Now we will see downward concavity. It can be written in 5 steps:
1.The red curve in fig.22.53 below shows the graph of a function f.
 |
| Fig.22.53 |
• We see that, the graph has a downward concavity. In such a situation, we say: f is concave down.
2. Let us analyze three random tangents of f.
Three random points are marked on f. They are: yellow, magenta and green.
•
Consider the tangent at the yellow point.
♦ This tangent is drawn in yellow color.
♦ This tangent makes an angle of 65.2o with the +ve side of the x-axis.
•
Consider the tangent at the magenta point.
♦ This tangent is drawn in magenta color.
♦ This tangent makes an angle of 137.6o with the +ve side of the x-axis.
•
Consider the tangent at the green point.
♦ This tangent is drawn in green color.
♦ This tangent makes an angle of 110.6o with the +ve side of the x-axis.
3. We know that, slope of a line is equal to the tangent of the angle which the line makes with the +ve side of the x-axis.
•
So let us write the slopes:
♦ Slope of yellow tangent = tan(65.2) = 2.16
♦ Slope of magenta tangent = tan(137.6) = −0.913
♦ Slope of green tangent = tan(110.6) = −2.66
•
We see that:
♦ Magenta has a smaller slope than yellow.

**How to complete this task**
Please write the next part of the excerpt on downward concavity, picking up after its last sentence. The items come from a different source and are unrelated to this text.

**Extracted entries**

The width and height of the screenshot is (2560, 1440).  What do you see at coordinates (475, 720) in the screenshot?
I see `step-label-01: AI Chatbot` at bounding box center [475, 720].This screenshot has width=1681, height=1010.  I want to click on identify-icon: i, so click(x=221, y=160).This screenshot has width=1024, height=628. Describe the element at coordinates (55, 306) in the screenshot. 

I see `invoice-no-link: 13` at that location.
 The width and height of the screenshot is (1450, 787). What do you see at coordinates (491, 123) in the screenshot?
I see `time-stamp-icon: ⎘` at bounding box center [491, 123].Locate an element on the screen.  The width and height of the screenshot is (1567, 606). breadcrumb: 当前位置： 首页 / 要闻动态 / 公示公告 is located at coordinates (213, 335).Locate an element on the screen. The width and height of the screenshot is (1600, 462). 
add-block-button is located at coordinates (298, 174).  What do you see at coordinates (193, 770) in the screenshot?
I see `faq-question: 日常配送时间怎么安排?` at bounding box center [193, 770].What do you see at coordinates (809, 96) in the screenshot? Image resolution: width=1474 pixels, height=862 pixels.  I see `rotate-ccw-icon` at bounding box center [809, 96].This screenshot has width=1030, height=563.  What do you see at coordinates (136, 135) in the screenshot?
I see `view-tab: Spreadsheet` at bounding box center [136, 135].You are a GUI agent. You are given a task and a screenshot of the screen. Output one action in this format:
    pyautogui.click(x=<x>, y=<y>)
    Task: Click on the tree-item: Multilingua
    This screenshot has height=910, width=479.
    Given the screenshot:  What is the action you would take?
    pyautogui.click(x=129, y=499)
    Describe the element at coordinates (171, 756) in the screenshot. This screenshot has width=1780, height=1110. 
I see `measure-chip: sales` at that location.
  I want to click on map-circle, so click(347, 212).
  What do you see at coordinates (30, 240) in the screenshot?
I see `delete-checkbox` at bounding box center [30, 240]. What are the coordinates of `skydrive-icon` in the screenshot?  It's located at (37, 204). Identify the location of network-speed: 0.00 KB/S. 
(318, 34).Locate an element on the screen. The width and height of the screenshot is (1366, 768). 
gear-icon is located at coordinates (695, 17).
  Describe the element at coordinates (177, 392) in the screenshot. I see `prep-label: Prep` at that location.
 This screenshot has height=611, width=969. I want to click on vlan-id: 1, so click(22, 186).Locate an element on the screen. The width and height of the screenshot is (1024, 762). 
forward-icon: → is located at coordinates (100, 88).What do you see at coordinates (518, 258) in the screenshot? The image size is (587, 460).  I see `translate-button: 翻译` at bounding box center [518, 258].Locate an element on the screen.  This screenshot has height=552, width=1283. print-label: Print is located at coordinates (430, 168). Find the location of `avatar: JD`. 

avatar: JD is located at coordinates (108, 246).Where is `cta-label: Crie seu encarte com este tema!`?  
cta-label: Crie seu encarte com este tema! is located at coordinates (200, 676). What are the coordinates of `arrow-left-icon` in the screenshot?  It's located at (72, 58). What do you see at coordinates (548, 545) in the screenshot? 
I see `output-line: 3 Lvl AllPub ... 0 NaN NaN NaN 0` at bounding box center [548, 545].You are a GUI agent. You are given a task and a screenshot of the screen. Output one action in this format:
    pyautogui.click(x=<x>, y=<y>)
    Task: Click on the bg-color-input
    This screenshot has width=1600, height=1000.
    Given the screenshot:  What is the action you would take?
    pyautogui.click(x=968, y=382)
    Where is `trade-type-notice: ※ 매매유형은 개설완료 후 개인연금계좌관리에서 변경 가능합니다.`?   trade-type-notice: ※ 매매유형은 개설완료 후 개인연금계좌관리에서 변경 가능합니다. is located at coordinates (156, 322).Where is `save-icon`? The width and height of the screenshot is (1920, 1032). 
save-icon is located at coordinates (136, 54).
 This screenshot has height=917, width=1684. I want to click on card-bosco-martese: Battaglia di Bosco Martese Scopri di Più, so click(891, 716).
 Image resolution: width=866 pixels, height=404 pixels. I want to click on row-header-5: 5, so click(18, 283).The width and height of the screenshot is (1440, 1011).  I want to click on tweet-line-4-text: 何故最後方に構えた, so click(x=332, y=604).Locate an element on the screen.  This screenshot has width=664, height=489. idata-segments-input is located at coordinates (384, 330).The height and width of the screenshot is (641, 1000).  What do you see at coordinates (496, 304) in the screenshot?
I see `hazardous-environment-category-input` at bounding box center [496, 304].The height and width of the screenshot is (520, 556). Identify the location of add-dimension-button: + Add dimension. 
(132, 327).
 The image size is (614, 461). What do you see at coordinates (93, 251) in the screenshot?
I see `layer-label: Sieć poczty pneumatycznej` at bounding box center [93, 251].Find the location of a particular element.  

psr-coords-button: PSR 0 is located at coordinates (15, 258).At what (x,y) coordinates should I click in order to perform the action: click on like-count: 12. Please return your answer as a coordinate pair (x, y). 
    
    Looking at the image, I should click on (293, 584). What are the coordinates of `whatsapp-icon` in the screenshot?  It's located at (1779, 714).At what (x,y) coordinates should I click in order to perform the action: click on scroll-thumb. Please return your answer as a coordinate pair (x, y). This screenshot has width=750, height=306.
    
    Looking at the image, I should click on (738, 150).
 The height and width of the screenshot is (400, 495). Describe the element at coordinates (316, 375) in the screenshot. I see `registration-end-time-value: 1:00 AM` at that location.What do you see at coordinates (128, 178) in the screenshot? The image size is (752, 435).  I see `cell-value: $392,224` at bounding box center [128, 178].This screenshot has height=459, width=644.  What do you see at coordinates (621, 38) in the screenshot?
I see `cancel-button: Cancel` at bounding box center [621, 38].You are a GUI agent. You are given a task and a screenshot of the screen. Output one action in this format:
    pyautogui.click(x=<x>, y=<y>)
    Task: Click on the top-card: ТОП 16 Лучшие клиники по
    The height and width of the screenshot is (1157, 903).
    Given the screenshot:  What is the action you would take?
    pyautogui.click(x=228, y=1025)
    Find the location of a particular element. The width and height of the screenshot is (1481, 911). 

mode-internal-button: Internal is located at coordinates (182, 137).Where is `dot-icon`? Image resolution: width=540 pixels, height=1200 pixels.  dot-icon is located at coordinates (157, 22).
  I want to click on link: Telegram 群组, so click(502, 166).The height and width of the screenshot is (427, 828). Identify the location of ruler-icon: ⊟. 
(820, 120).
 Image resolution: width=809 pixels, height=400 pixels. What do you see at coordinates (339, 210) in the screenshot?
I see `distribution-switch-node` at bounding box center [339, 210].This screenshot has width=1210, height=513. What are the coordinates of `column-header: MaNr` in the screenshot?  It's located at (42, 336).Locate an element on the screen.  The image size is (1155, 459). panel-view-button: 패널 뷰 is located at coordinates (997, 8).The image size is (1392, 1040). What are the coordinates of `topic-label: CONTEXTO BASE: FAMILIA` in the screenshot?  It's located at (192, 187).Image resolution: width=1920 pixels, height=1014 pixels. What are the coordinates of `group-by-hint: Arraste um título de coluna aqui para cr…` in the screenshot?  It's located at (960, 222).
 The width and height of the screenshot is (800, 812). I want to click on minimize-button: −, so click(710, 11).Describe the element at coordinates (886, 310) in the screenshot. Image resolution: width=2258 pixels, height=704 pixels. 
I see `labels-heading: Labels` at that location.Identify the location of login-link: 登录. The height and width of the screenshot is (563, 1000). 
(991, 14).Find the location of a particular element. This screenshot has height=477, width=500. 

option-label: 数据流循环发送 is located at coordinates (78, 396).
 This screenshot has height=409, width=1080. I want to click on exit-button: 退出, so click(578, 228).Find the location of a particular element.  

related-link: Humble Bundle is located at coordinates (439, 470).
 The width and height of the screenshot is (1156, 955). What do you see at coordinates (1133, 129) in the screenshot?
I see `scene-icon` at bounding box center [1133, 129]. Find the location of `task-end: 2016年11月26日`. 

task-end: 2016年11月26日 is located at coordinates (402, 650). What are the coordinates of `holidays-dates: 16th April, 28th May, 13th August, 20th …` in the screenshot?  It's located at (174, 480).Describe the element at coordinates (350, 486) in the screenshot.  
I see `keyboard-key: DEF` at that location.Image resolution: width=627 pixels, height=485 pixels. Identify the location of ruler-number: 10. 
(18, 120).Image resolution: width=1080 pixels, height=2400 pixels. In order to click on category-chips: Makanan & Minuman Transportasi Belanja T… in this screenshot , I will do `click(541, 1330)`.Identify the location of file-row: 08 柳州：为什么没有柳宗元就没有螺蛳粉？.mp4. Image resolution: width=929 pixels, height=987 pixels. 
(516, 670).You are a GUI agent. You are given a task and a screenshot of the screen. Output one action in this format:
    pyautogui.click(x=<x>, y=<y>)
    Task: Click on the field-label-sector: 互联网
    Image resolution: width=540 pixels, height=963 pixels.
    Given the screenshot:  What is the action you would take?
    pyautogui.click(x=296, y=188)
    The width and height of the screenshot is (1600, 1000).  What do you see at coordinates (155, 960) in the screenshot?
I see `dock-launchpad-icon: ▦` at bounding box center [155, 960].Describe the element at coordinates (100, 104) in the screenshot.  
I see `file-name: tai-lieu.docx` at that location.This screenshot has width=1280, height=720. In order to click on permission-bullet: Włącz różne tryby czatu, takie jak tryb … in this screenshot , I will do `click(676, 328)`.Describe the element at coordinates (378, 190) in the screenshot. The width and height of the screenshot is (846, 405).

**Answer section**
♦ Green has a smaller slope than magenta.
•
So the slope decreases in the order:
Yellow < Magenta < Green
4. Now consider the green, magenta and yellow points.
♦ yellow is at the left side of magenta.
♦ magenta is at the left side of green.
•
So we can write:
For a function which is concave down, the slope of tangent decreases as we move from left to right.
5. Recall that, slope of the tangent is given by f '. This f ' is also a function.
•
So, if f ' is decreasing, the second derivative f '' must be −ve.
•
Therefore we can write:
A function f is concave down in an interval (a,b), if f '' is −ve at all points in that interval.
Based on the above two examples, we can write the test for concavity:
Let f be a twice differentiable function in the interval (a,b).
(i) If f '' > 0 for all points in (a,b), then f is concave up.
(ii) If f '' < 0 for all points in (a,b), then f is concave down.
Now we can learn about inflection point. It can be written in 3 steps:
1. Fig.22.54 below, shows the graph of a function f.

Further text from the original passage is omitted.